BT INS focuses on the language of the contract's choice-of-law provision stating that "[t]he contractor agrees to bring any federal or state legal proceedings arising under this Contract in which the Commonwealth or the University is a party in a court of competent jurisdiction within the Commonwealth of Massachusetts." BT INS contends that the reference to "federal . . . legal proceedings" voluntarily submitted UMass to jurisdiction in federal court. However, the Supreme Court has found that a state's agreement to comply with federal regulations does not de facto constitute a waiver of immunity in federal courts. See Fla. Dep't of Health Rehab. Servs. v. Fla. Nursing Home Ass'n, 450 U.S. 147, 150 (1981) (per curiam). Moreover, federal claims can be raised and adjudicated in state courts. See Hilton v. S.C. Pub. Rys. Comm'n, 502 U.S. 197, 205 (1991). Additionally, reference to a "competent jurisdiction within the Commonwealth of Massachusetts" alone does not waive immunity. See Coll. Sav. Bank, 527 U.S. at 675 (citation omitted); see also Maynard v. Bd. of Regents of Div. of Univs. of Fla. Dep't of Educ., 342 F.3d 1281, 1288 (11th Cir. 2003) (finding that a statute permitting a state university "to sue and be sued in all courts of law and equity" does not constitute a waiver of Eleventh Amendment immunity). At most, the choice-of-law provision begs the question of what court is one of competent jurisdiction. The contract's choice-of-law provision, however, provides no "persuasive textual evidence that the consent to suit provision encompasses suits in federal court." Port Auth. Trans-Hudson, 495 U.S. at 308.

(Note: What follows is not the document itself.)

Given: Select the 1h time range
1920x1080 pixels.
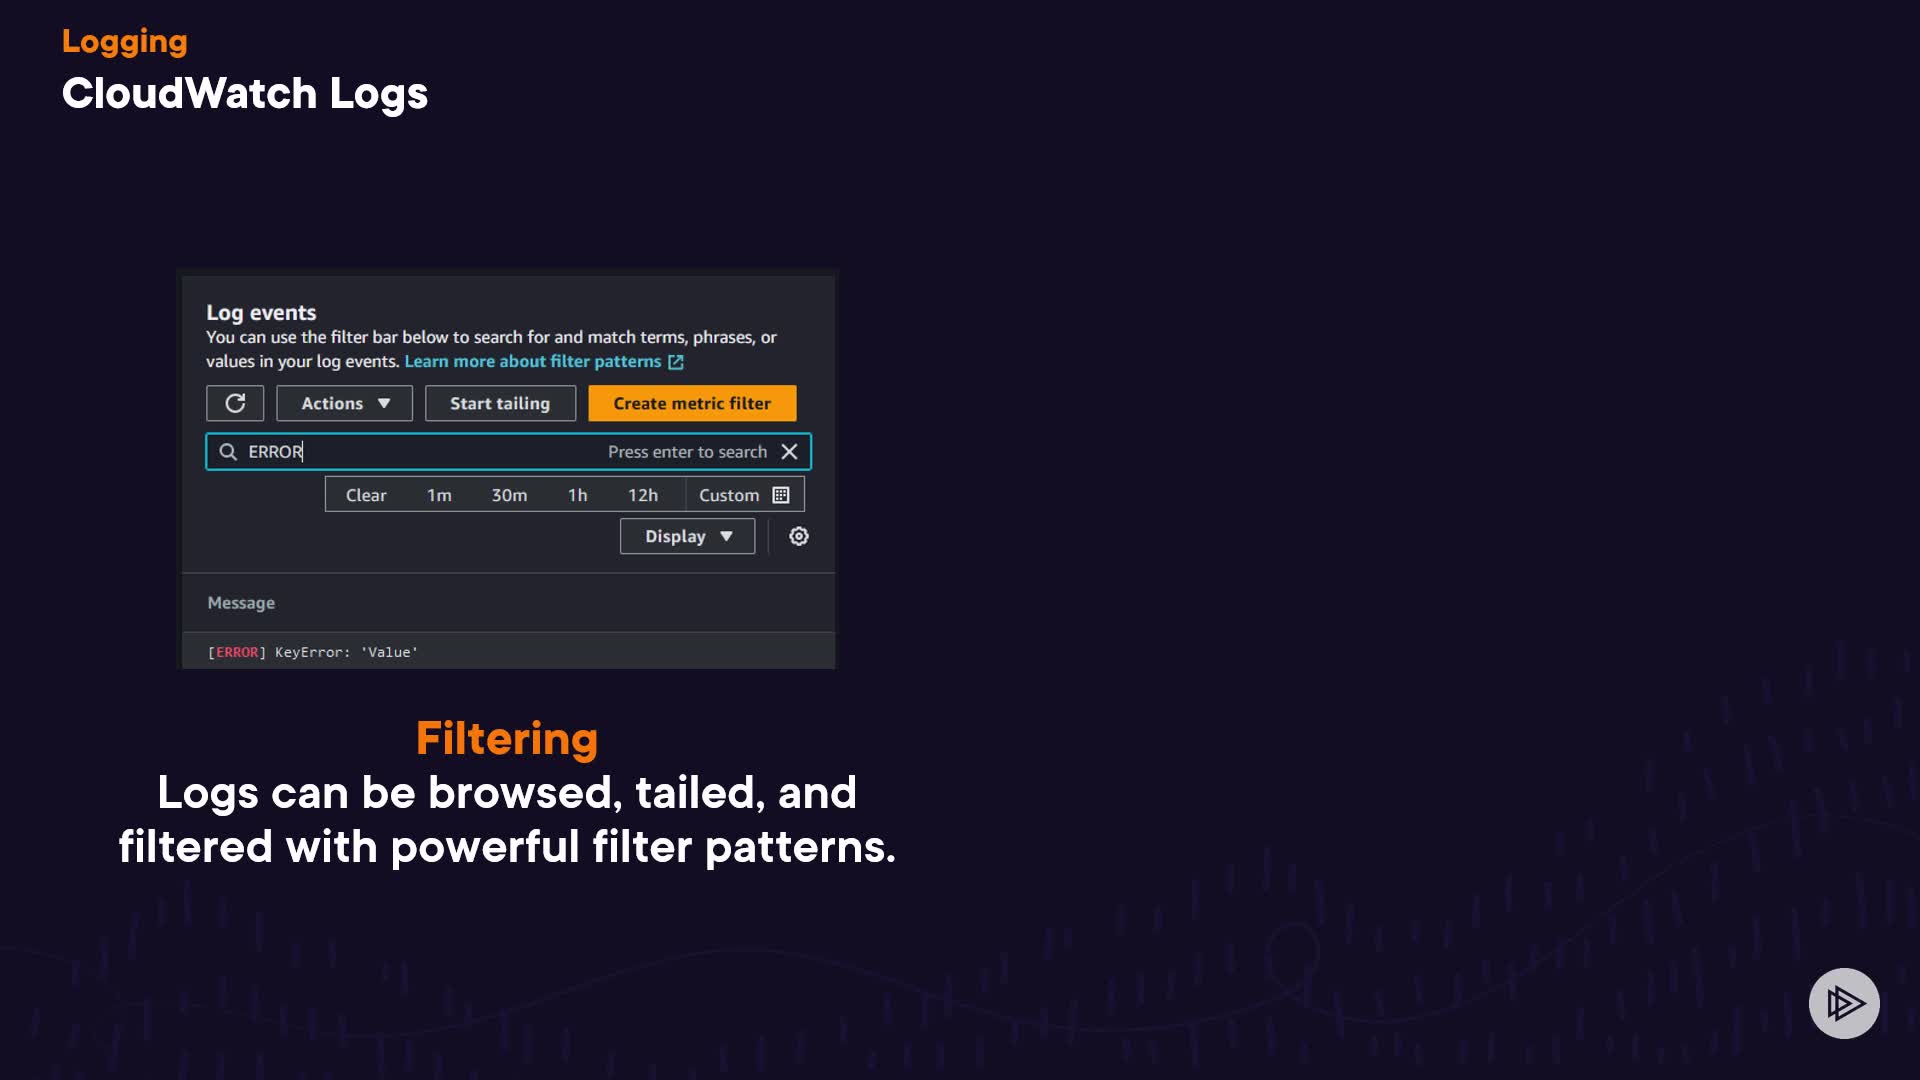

BT INS relies upon a Federal Circuit case finding that a venue provision, in which the parties "submit[ted] to jurisdiction in the appropriate State or Federal Courts of record sitting in the State of Michigan," constituted consent to suit in federal court. See Baum Research Dev., 503 F.3d at 1368-70 (emphasis added). However, in that case, the court found that "the contract terms [we]re clear" because of their explicit reference to submission to the "Federal Courts." Id. at 1371. Similarly, the Supreme Court found that a bi-state compact containing a statutory consent-to-suit provision waived Eleventh Amendment immunity because the provision stated that venue lay "within a county or judicial district, established by one of said States or by the United States, and situated wholly or partially within the Port of New York District." Port Auth. Trans-Hudson, 495 U.S. at 307 (emphasis added). Reference to "by the United States" was sufficient to waive immunity. Id.
No such similar reference to "Federal courts" or to "judicial districts established by . . . the United States" is present in the contract provision at issue in this case. The provision does not "unequivocally express[]" a waiver of Eleventh Amendment immunity.
III. CONCLUSION
For the reasons set forth more fully above, I conclude that the Eleventh Amendment entitles UMass and its Board of Trustees to immunity from suit in federal court and that UMass and its Board of Trustees did not consent to suit in federal court or in any way waive the protections of the Eleventh Amendment. The motion to dismiss (Dkt. No. 5) is GRANTED.